Start of RECORDS TO PROCESS

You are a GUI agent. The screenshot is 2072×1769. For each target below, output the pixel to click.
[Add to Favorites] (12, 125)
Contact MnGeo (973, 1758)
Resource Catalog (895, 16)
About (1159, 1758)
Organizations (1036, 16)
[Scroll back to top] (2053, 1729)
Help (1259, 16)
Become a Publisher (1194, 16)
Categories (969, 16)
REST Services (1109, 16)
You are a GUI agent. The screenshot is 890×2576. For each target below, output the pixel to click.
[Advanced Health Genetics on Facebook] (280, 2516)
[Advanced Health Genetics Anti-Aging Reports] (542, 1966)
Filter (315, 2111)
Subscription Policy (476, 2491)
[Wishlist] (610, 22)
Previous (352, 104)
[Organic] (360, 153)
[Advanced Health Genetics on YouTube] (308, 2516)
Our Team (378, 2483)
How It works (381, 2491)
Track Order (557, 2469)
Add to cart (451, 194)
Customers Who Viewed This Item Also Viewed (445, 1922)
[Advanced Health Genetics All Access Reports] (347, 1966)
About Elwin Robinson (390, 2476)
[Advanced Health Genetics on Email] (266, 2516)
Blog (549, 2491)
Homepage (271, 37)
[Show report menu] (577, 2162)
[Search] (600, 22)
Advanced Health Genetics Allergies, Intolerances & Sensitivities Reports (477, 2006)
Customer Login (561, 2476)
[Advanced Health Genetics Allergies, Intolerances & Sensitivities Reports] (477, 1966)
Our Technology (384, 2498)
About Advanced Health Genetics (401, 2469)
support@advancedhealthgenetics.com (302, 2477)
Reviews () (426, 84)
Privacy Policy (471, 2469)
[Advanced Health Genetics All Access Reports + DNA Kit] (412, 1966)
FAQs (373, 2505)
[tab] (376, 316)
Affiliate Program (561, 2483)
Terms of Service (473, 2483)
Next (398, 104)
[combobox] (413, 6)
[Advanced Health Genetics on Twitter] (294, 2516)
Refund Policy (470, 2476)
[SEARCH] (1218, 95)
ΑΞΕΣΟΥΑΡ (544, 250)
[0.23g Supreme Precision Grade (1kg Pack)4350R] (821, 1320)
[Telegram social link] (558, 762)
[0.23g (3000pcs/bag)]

End of RECORDS TO PROCESS

WHAT IS BEING ASKED:
Look through the entries, and return every line that the word "pixel" appears in.

TASK ANSWER:
You are a GUI agent. The screenshot is 2072×1769. For each target below, output the pixel to click.
You are a GUI agent. The screenshot is 890×2576. For each target below, output the pixel to click.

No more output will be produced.